Çağımızda davet/tebliğ ulema tarafından güzellikle yerine getirilse de, ne yazık ki Müslüman ferdler bazen yargısız infaz yapmaktadır. Bugün yapılan tebliğler, Peygamber Efendimiz’in davet metoduna uymamaktadır. Kimi kısım Müslümanlar, gördükleri kişilere hiç samimiyet bağı oluşturmadan karşısındaki insana “ibadetlerini yerine getiriyor musun?” diye soruyorlar. Bu üslupla irtibat kurmak ayıp... Kimileri de insanların yalnızca dış görünüşlerine aldanıp, onu yargılamaktadır! “Davet et!” emrine memur Müslümanlar, “Hikmetle, güzel öğütle” kısmını atlamış hâlde, bu yüzden davet edeceğim derken karşısındaki insanı hepten tereddütte bırakıyor. 

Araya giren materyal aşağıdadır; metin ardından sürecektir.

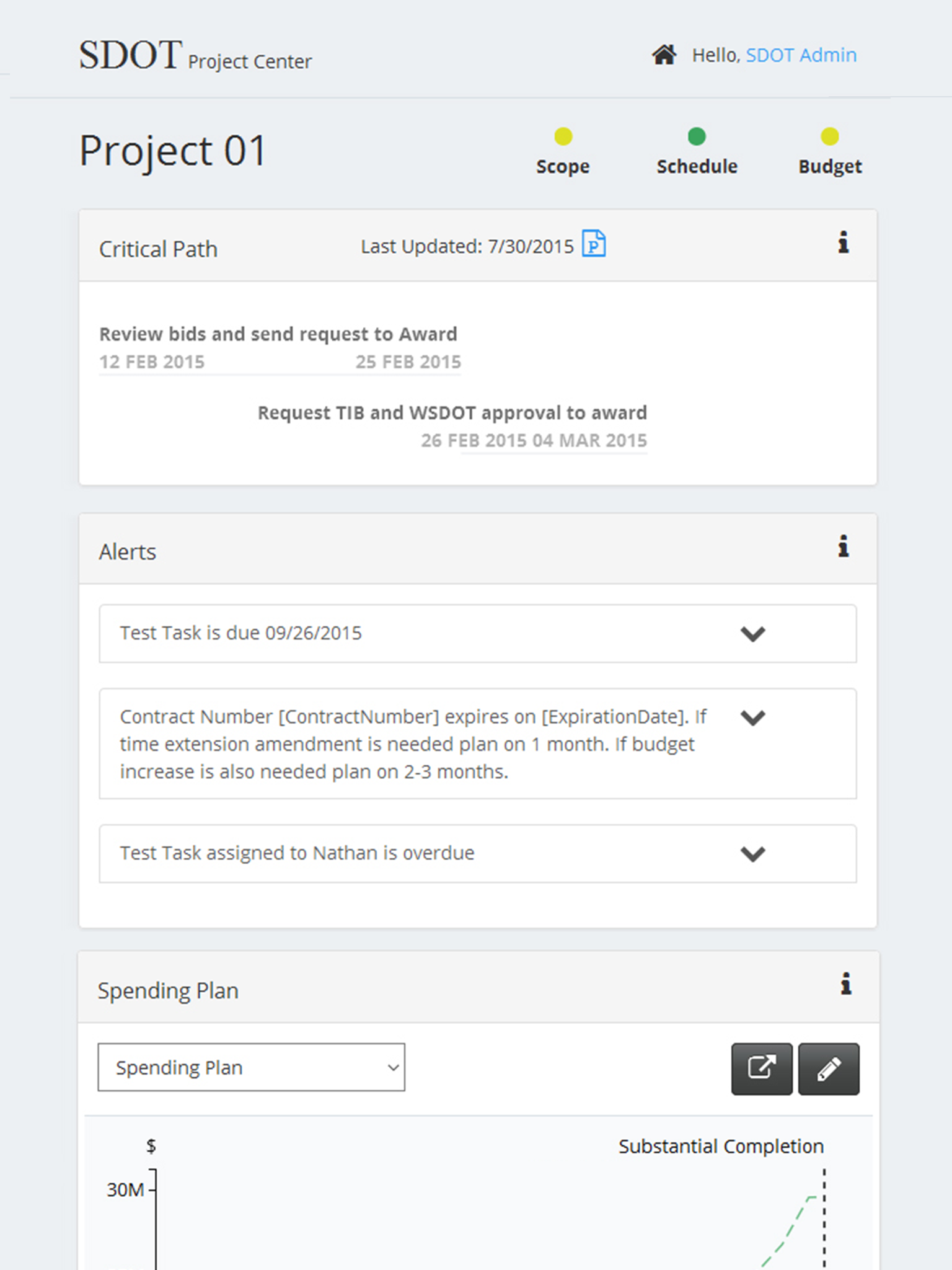Open Spending Plan in external window
The image size is (952, 1270).
tap(762, 1069)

 “Tatlı dil yılanı deliğinden çıkarır.” ve “nabza göre şerbet” sözleri kulağımızda küpe olmalıdır, tabiî bunu da sulandırmamak lâzım. Nitekim bazı şahıslar bu sözleri kullanarak dini eğip, bükmeye çalışıyor Nasreddin Hoca’nın leyleğe yaptığı muameleyi hatırlayalım: Hoca, leyleğin gagasını, bacağını, kanatlarını kesmiş, karşısına almış ve “Şimdi kuşa benzedin!” demiş. Bu hesap bazı hoca(!) kimlikli şahıslar “Aman insanlar şöyle anlamasın, aman diyeyim böyle anlamasın!” diyerek İslâm’ın ayet, hadislerini kırparak birtakım şeylerden bahsediyorlar...

Bana öyle geliyor ki, bize düşen vazifeyi yapabilmemizin en güzel yolu, Allah Resûlü ve yıldızlar gibi parlayan sahabî efendilerimizin rehberliğidir.